I’m sure Church doesn’t cut everything he writes.  So “Kill A Word” still had to compete- even if was just against other songs Church wrote.  There are valuable songwriting lessons to be learned here.  So let’s look at a few.

The song is in Eric’s neighborhood.

Eric Church is NOT a hippie.  He’s shown no sign of being the sit-in-a-circle-and-sing-kumbaya type of artist.  He isn’t a sissy, and his ideal fan isn’t, either.  So how does he build a song that is pro love-and-truth in a way that fits him and his fans?

His solution is to sing about love in the most violent terms you’ll hear on country radio this year.

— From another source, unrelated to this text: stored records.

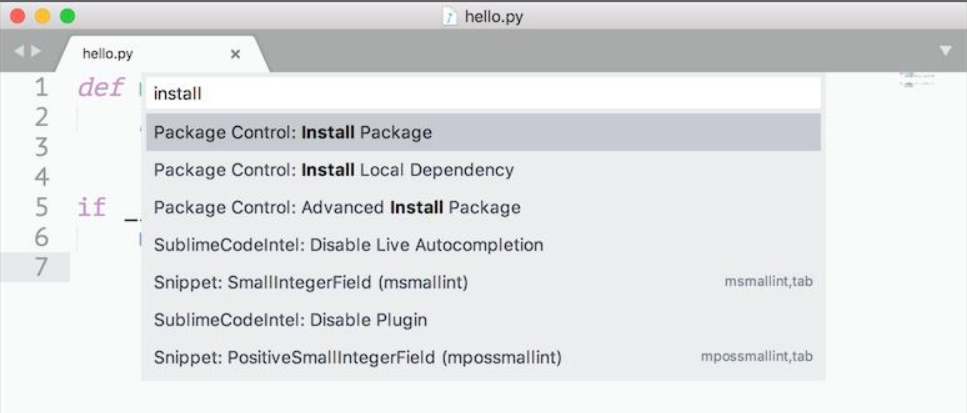This screenshot has height=413, width=967.
Task: Select Package Control: Advanced Install Package
Action: [483, 208]
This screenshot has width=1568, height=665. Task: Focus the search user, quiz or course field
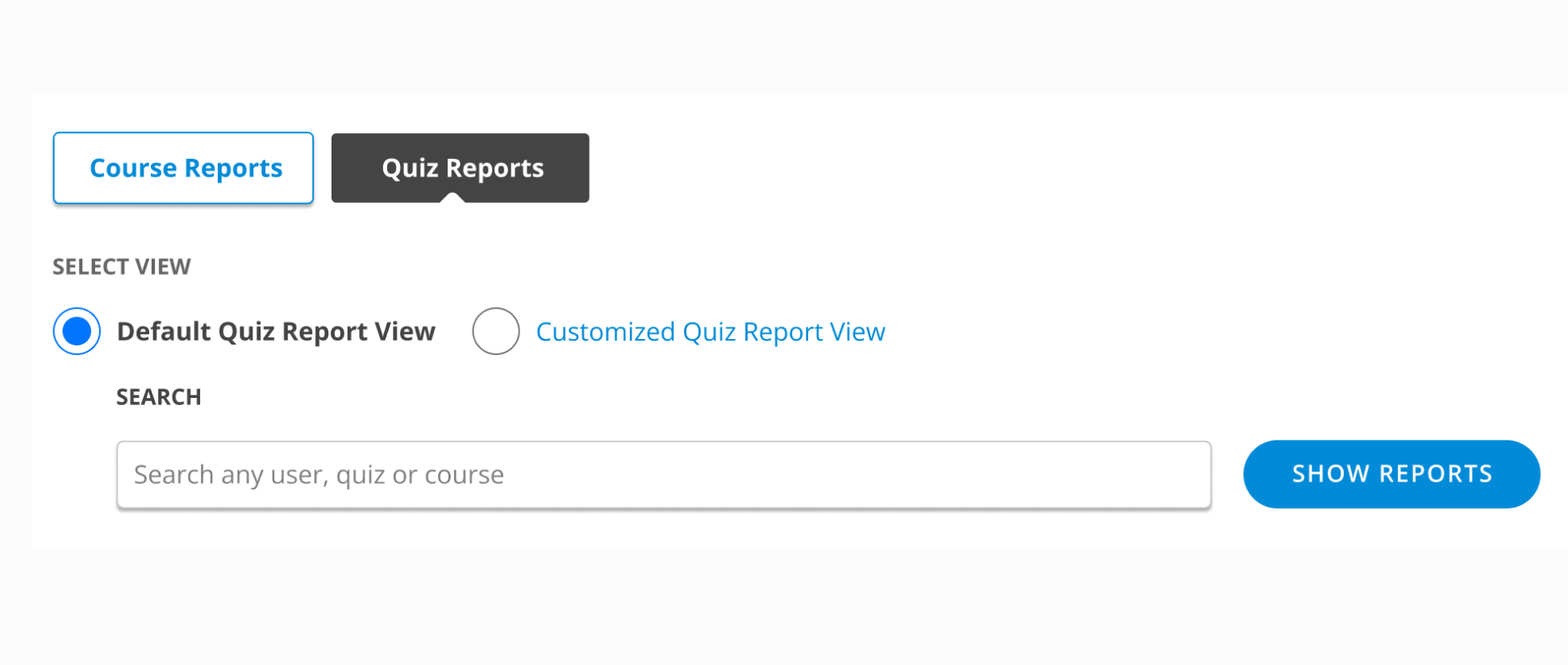[663, 475]
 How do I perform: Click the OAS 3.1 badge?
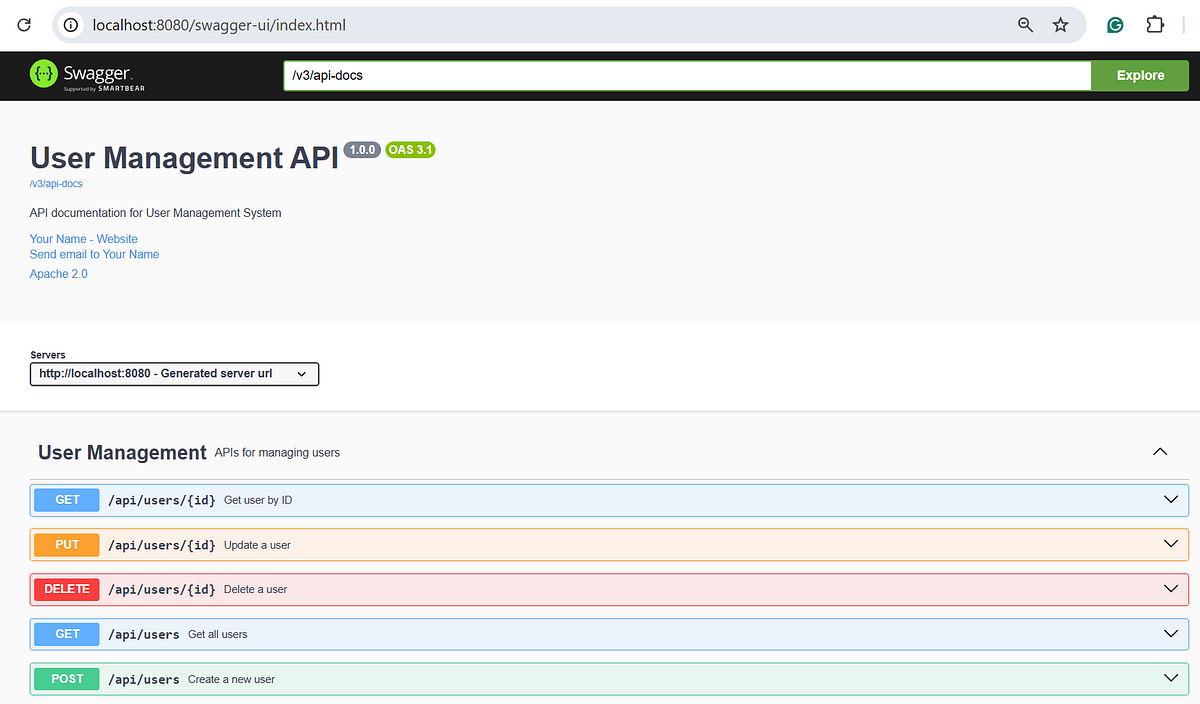pyautogui.click(x=410, y=149)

He’s not a dreamy-eyed pansy handing out daisies.  No, he’s seen the ugly in this world, and he’s had enough.  He’s mad as hell.  He wants to take all the bad, drag it out back and put a bullet in it.  That fits his artistic brand.

Not every artist could (or would) cut this song- and that’s alright.  Different artists have different styles.  This angle and execution (pun intended) wouldn’t work for everyone, but it sure works for Church.

The song fills one of his G.A.P.S.

Every artist has G.A.P.S. in his or her catalog – (areas of opportunity in Growth, Achievement, Preaching/Positioning, Songwriting).  These are slots the artist hasn’t yet filled with a song.  “Kill A Word” fills G.A.P.S. by being NOT about love, NOT about music, and NOT about being a rebel or outsider.  It’s a topic he hasn’t really covered before, but it still makes sense for him as an artist.  It allows him to grow into a new space as an artist.  It adds some depth to his persona and to his catalog.

The song shows you what can’t be seen.

Country music is a very visual genre.  We like to “see” our songs when we hear them.  But how do you talk about fear, hate, regret, etc. and still give us imagery?

The songwriters chose to show us the various methods of execution!

Yes, it’s all metaphorical, but I still see teeth flying and bare hands around a neck.  Yes, those are dark images, but they’re very engaging and memorable.  They found a way to “show” us thing we can’t see directly (lies, hate, etc.).

These are a few of the elements that make “Kill A Word” a more cut/able song. If you’re ready to dive into concepts like an artist’s “Neighborhood” and “G.A.P.S.” – if you want your songs to be more “cut/able” (able to be cut) then you should definitely check out my new, expanded and upgraded version of “Cut/able: Lessons In Market Smart Songwriting.” Its five powerful lessons will help you write songs that artists want to sing, radio wants to play, and listeners want to hear! CLICK HERE TO WRITE CUT/ABLE SONGS.

God Bless and Enjoy the Journey,


Brent Baxter is a hit songwriter with cuts by Alan Jackson, Randy Travis, Lady Antebellum, Joe Nichols, Gord Bamford, Ruthie Collins, Ray Stevens, and more. He’s written a top 5 hit in the US and a #1 in Canada… so far.

3 thoughts on “Cut/able Songwriting: Eric Church & “Kill A Word””

  1. I love this song. It’s one where you get that “why didn’t I think of that?!” feeling when you hear it. I can see the take on Eric’s rough-around-the-edges hippiness (I do think of him as a hippie, myself, but certainly not the stereotypical kumbaya type, lol) and how it fits into his overall brand.

    This was a song, when I heard it, I could picture the conversation that lead to its creation. In my mind, the topic of discussion among the writers would have been politics which then lead into talking about terrorism. Think about it, “war on terrorism.” There have been a lot of discussions about the danger of making terrorism the enemy. Because it’s just an idea this theoretically can lead to endless war. Trying to kill an idea … trying to kill a word … Kill a Word. If I could only kill a word. What about jealousy? What about indifference? What about anger? Hate?

    Simply brilliant.

    Of course, I have no idea if that’s really what lead to this song or not. No political agenda, myself, just a thought that seemed plausible. But that’s the beauty of good writing. People see different things, take different meanings; sometimes discover something about the lyric you never had in mind.